A construction and tourism boom and a rapidly expanding vehicle fleet are beefing up finished lubricant demand in Saudi Arabia but stiff competition and price sensitivity can trip up even the top-tier players, according to a lubricant sales insider based in the country.
Analysts expect vehicle ownership in Saudi Arabia will pass 17 million units by 2030, driven by women being permitted to drive for the first time in 2017. Since then, the number of tourists has also grown by more than 100% and they require more rental cars and public transport. Also, expanding industry and infrastructure, evolving environmental regulations including mandates under Saudi Vision 2030 for sustainability and biodegradable formulations and infrastructure mega-projects are key growth drivers for industrial lubricants.

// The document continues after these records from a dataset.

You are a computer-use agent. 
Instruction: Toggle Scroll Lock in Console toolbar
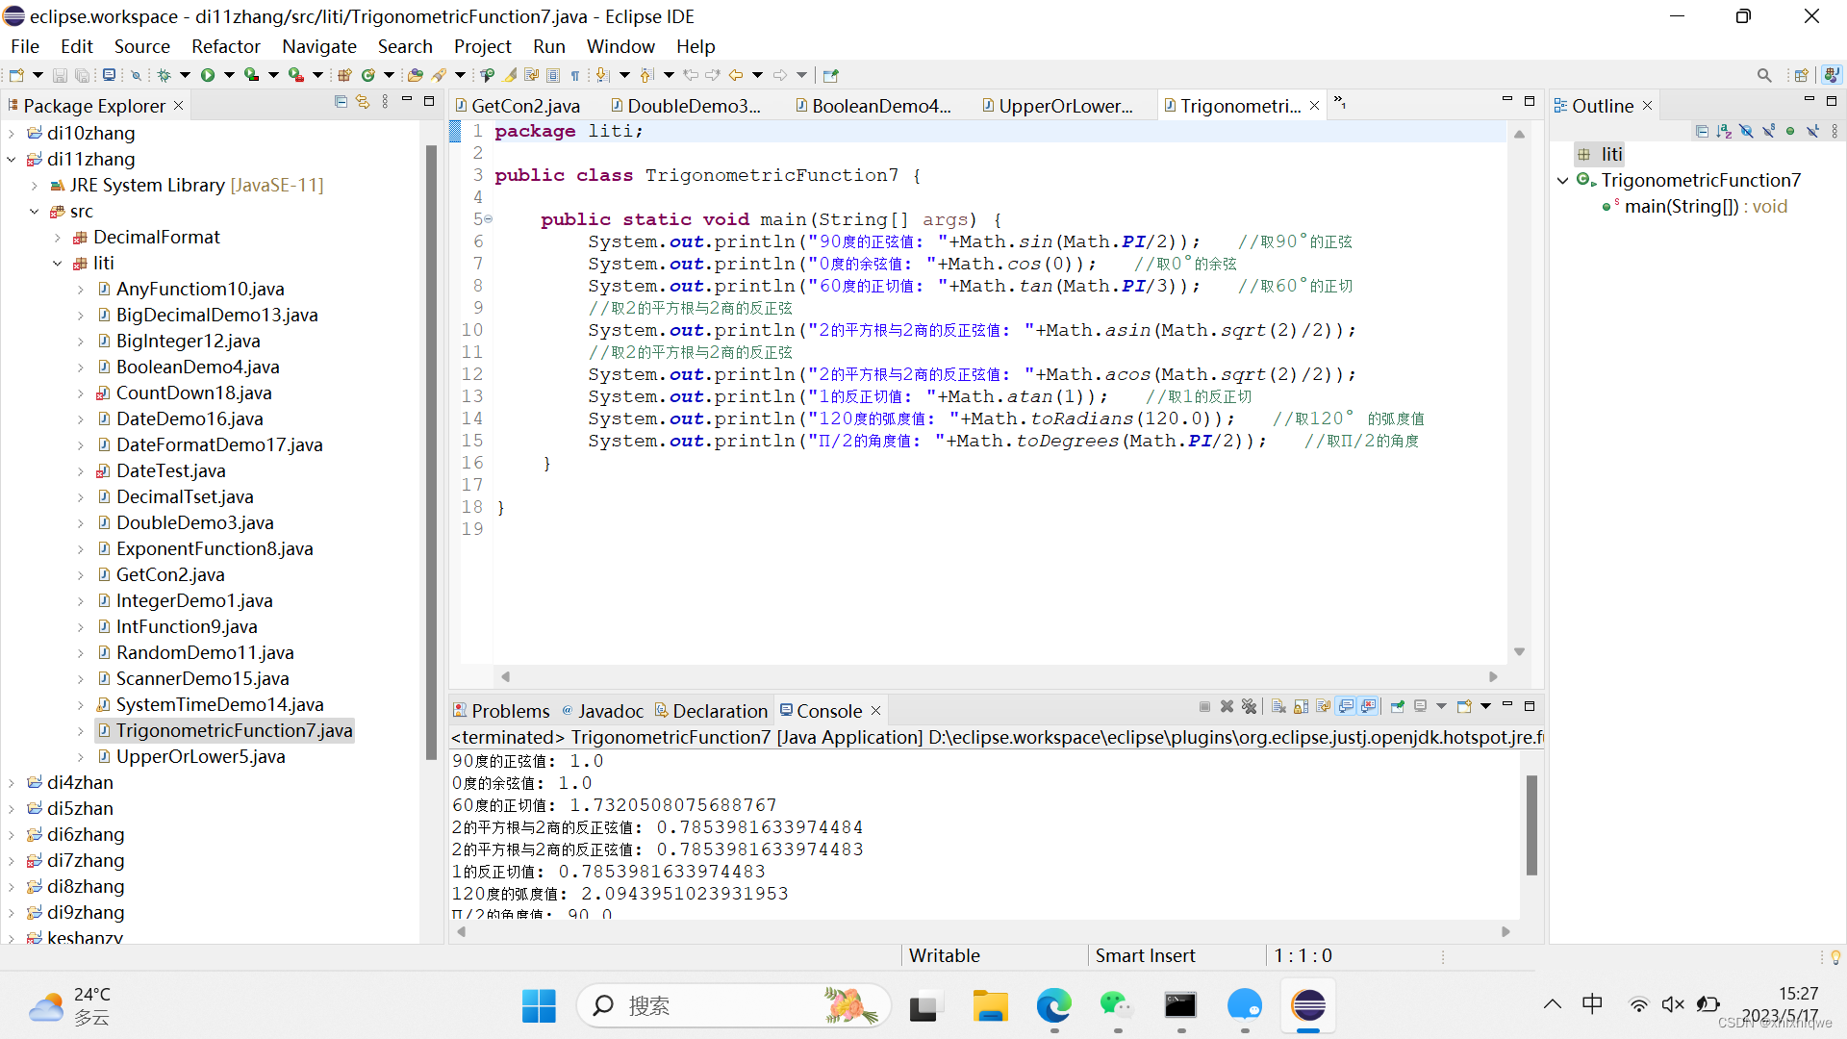coord(1301,707)

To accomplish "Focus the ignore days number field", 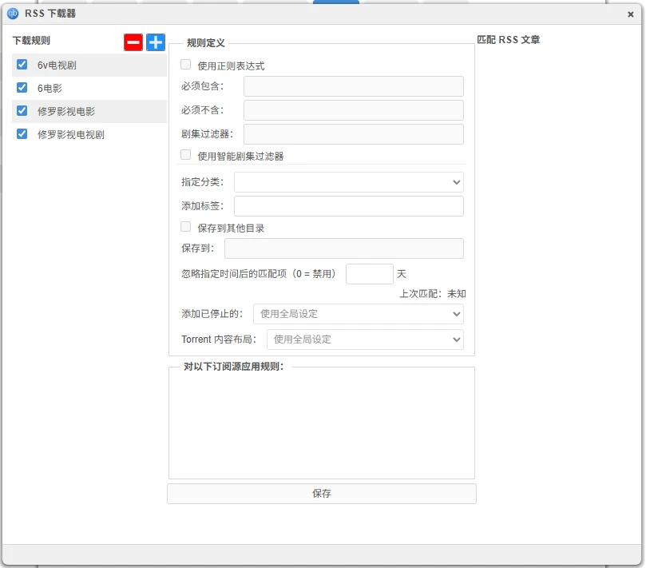I will (369, 274).
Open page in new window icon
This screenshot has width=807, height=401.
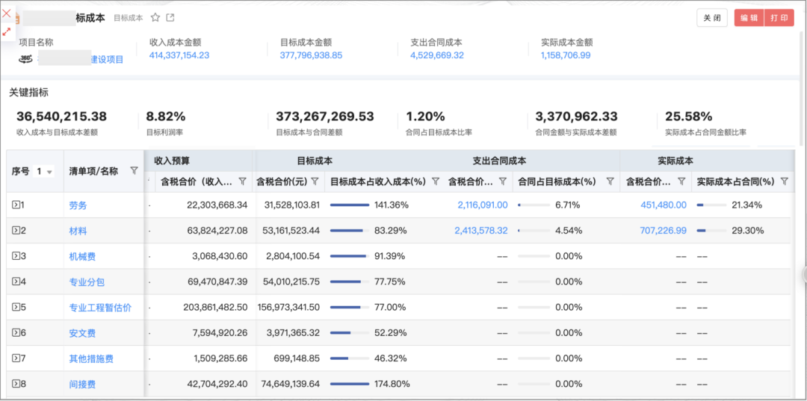(x=170, y=18)
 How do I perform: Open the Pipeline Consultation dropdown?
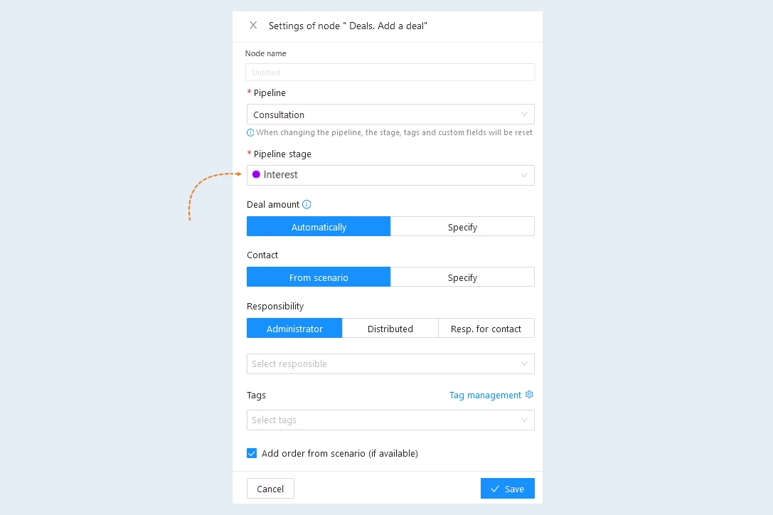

Growth of industrial lubricants consumption is expected to hit 667.53 million liters by 2030, up from 582.86 million liters currently, according to market research by Mordor. Automotive applications account for around 409 million liters, which Mordor predicts will reach 460 million liters by 2030.
Service quality, technical support, logistics and relationship management frequently trump price in customer purchasing decisions in the kingdom. Sales teams at companies like Fuchs Saudi Arabia often manage the full sales process from prospecting to invoicing, a vital differentiator in this market.
“Pricing still does remain a big factor, but it isn’t the only factor because if you have a good salesperson who can actually convince you they’re providing more value, then that is the real key to gaining market share,” Osama Nadeem, Fuchs Saudi Arabia’s industrial account engineer, told Lube Report. “The only thing is that [matters is] how well you know your services, how quickly you provide to your clients and the relationship that you have with customers.”
The dominant player in the country is Petromin Corp., with about 40% of the Saudi lubricants market. It operates multiple blending plants across Jeddah, Jubail and Riyadh with combined capacity of around 6,000 metric tons per month. Behind Petromin is Shell with 4,500 tons and Fuchs with 3,000, Naseem explained.
In the punishing Arabian climate, machinery such as long-boom cranes can consume about 400 liters, roughly two drums, of hydraulic oil per deployment. Drain intervals average every two months, largely due to the kingdom’s high temperatures and heavy equipment usage. Elevated operating temperatures accelerate oil oxidation, reducing the total base number and increasing total acid number, which increases the need for regular condition monitoring.